Beginning at the line that contains "Click the Wins label", output each line exactly through the end of the records, and drop any pictures.
====
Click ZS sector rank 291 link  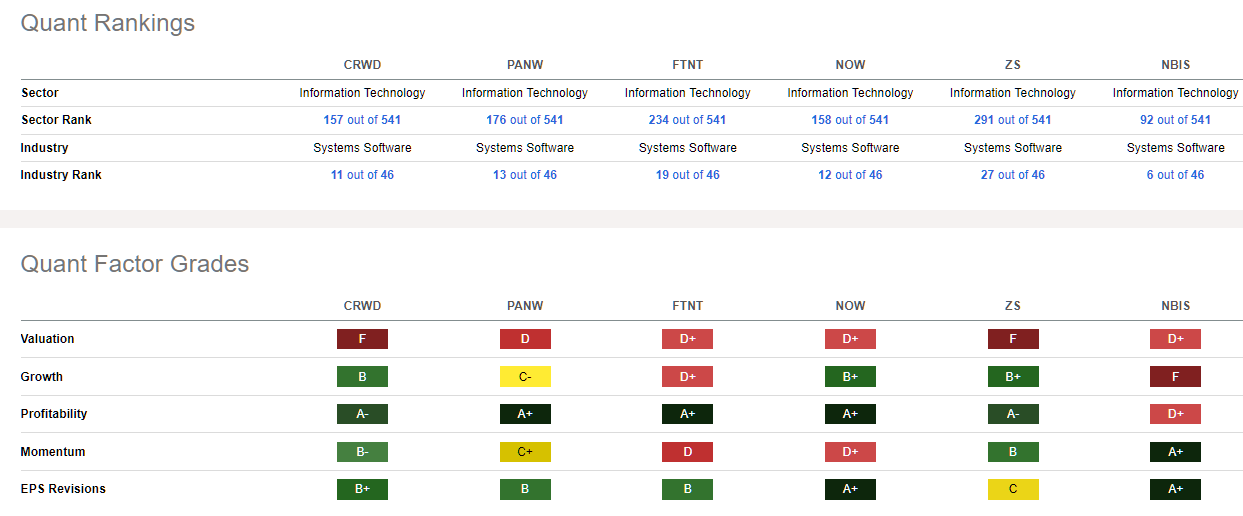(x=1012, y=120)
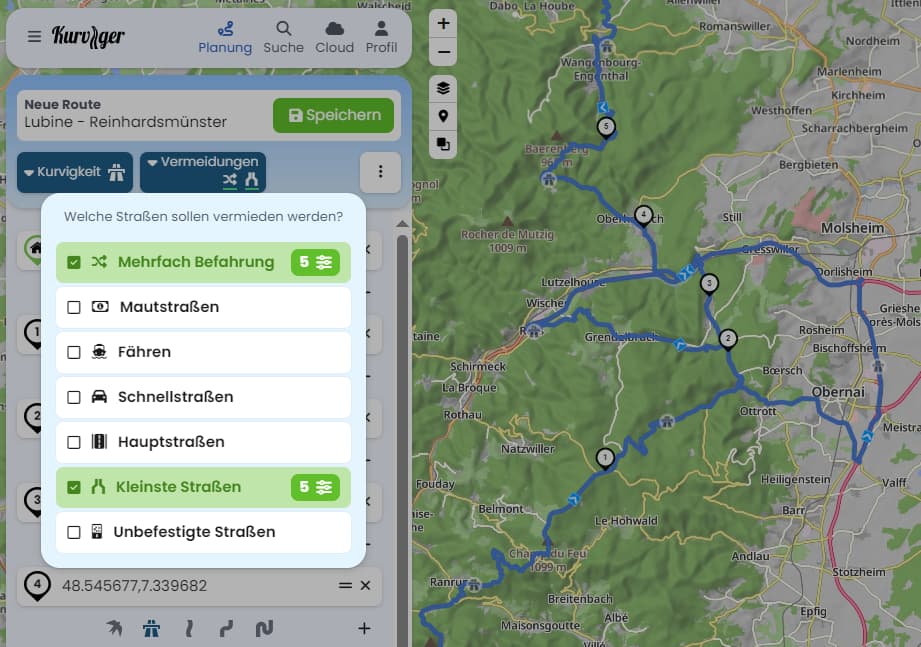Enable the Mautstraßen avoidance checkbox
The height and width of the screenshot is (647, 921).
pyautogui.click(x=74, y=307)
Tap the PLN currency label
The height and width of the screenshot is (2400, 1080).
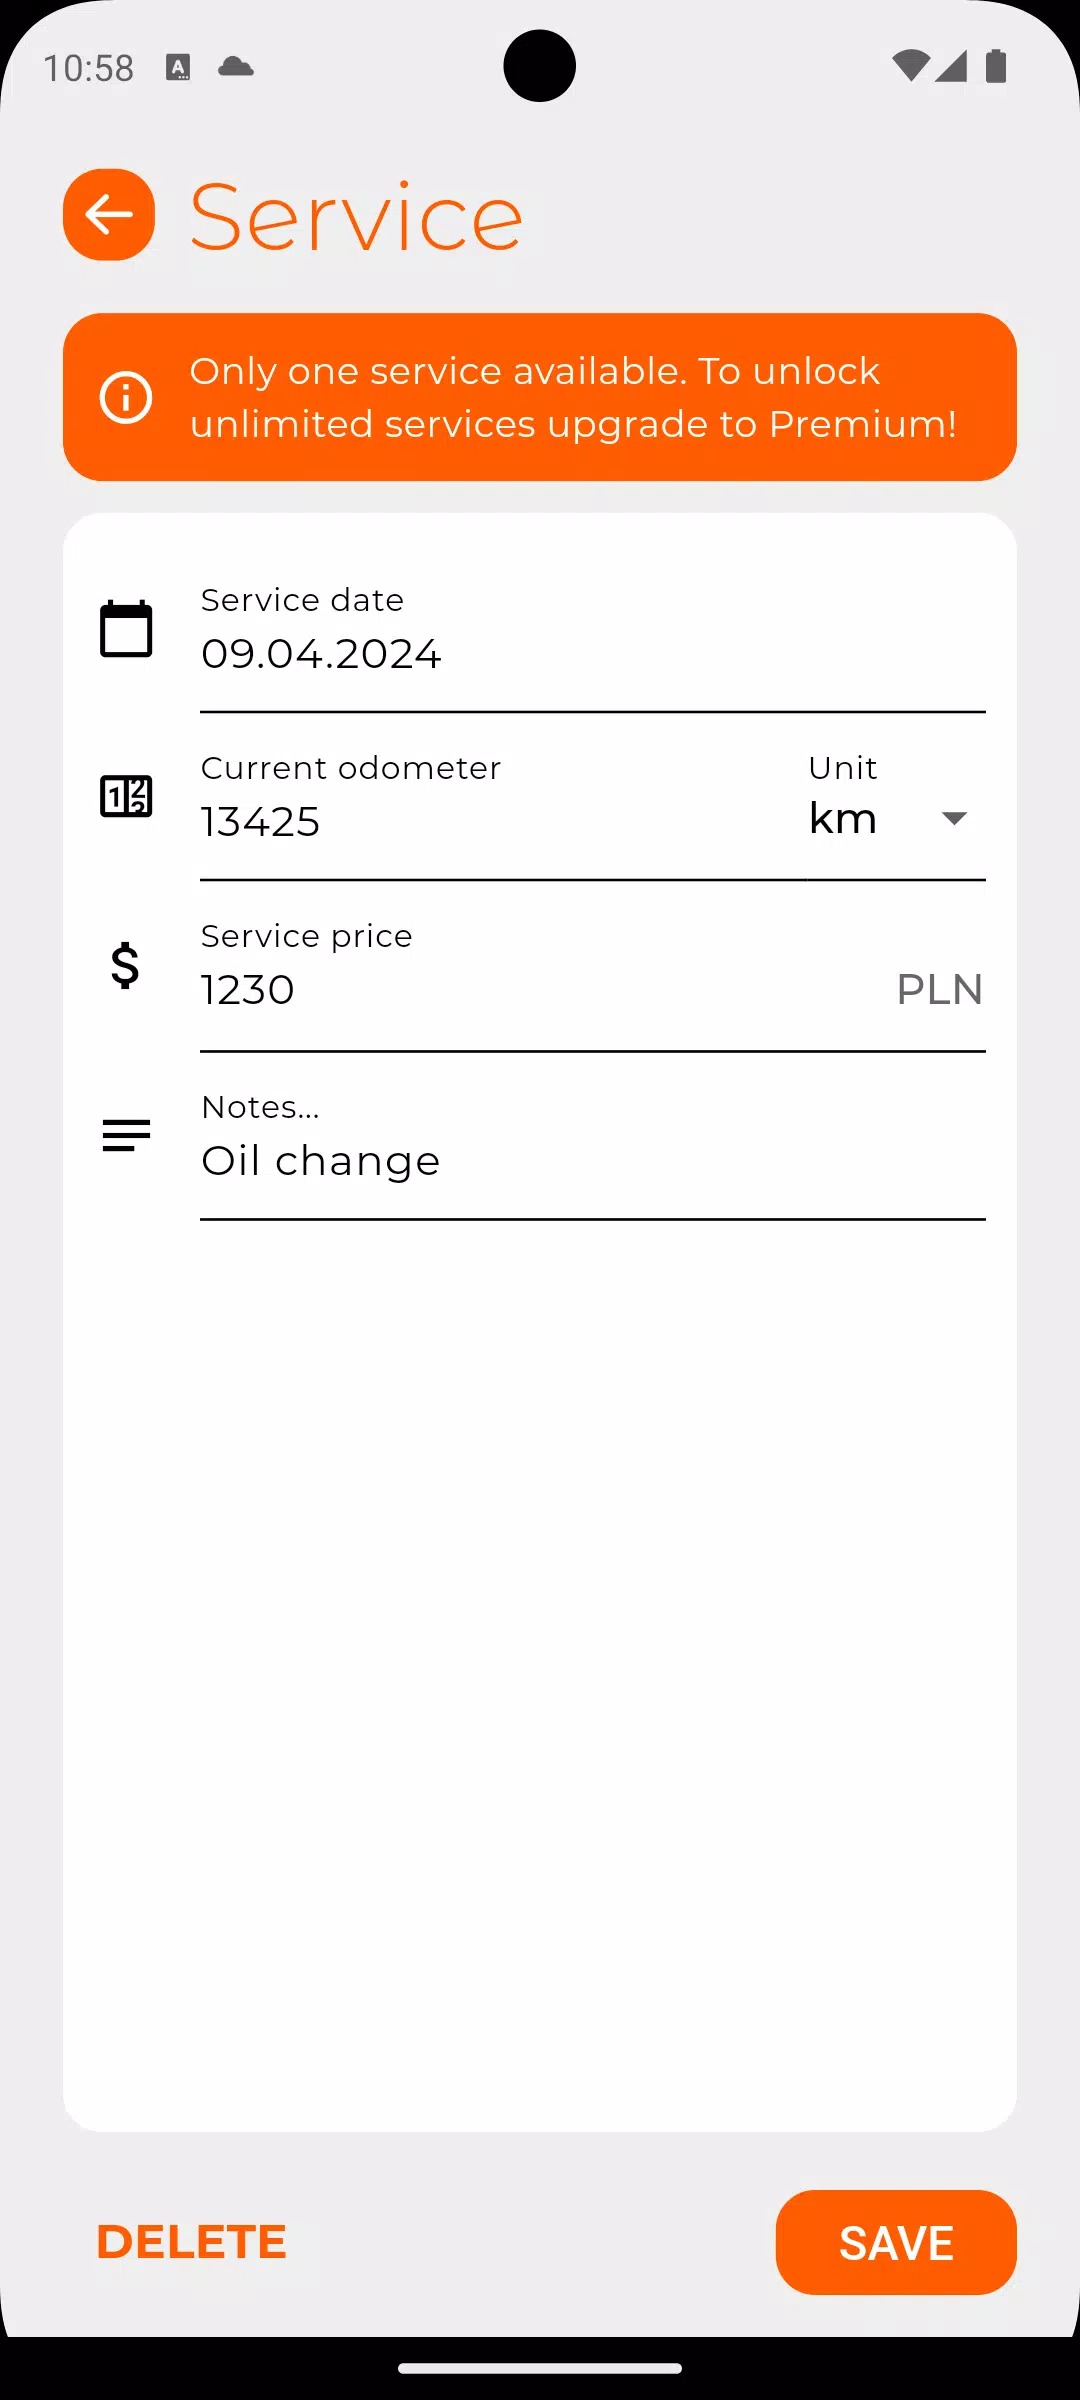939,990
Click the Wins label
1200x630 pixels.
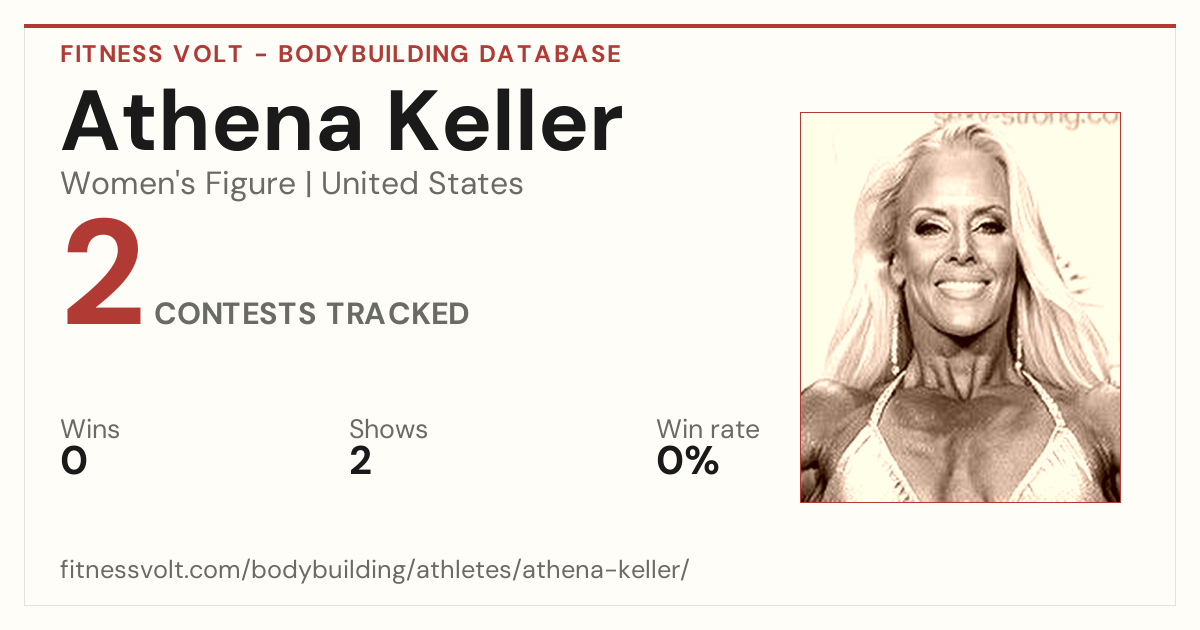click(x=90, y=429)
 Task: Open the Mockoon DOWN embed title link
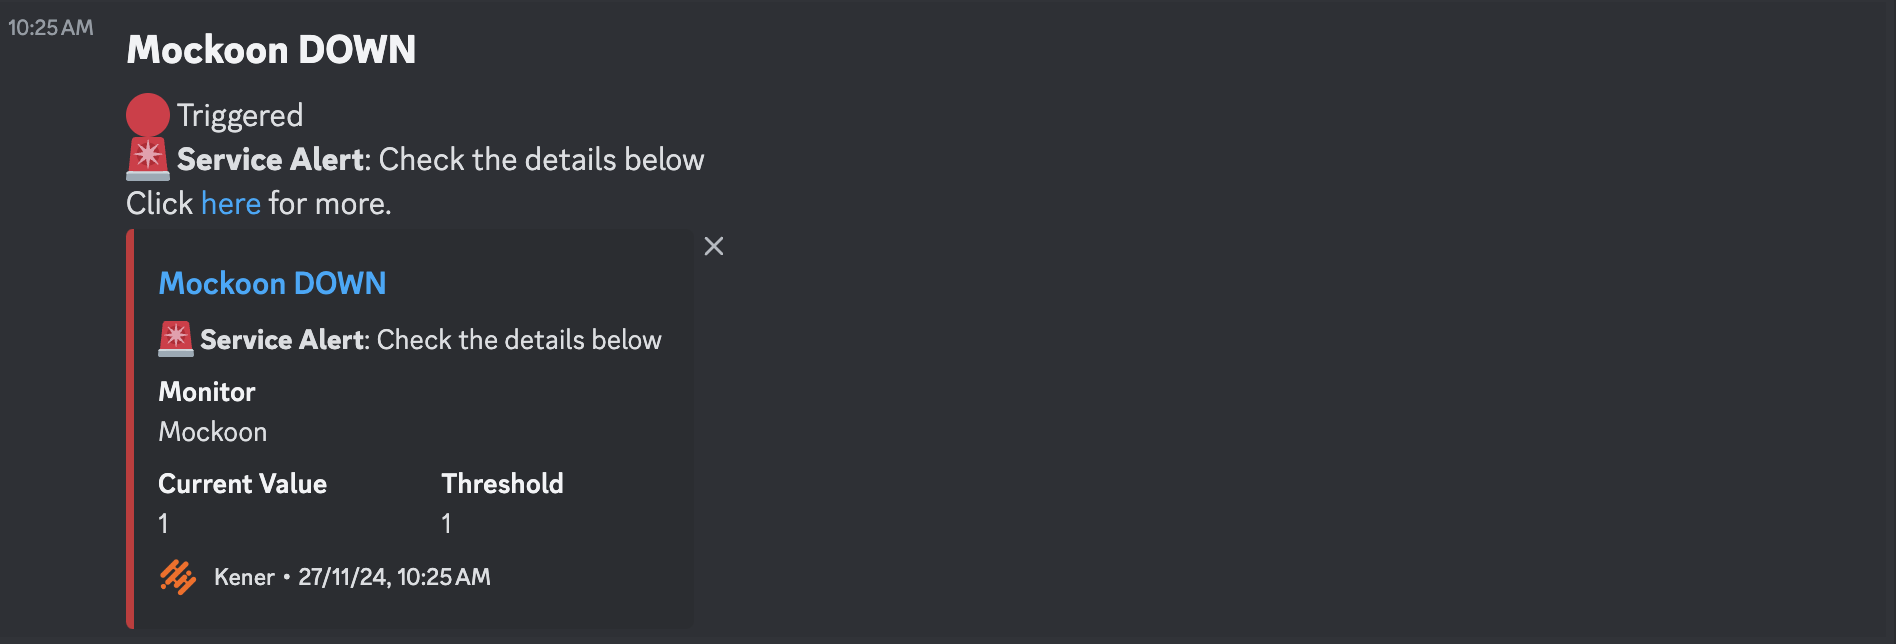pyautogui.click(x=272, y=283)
====
SOLUTION TO THIS TASK
Click the Wins label
1200x630 pixels.
click(x=90, y=429)
 Task: Open the Mockoon DOWN embed title link
pyautogui.click(x=272, y=283)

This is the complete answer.